■ Exercise goal
From the rows below, keep only the lines that contain the word "dropdown" and copy each one. Matching is case-sensitive.

[Word and element location data]

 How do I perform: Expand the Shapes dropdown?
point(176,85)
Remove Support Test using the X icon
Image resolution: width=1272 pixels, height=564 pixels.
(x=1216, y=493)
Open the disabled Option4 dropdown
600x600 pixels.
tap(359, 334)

■ Answer to the task
 How do I perform: Expand the Shapes dropdown?
Open the disabled Option4 dropdown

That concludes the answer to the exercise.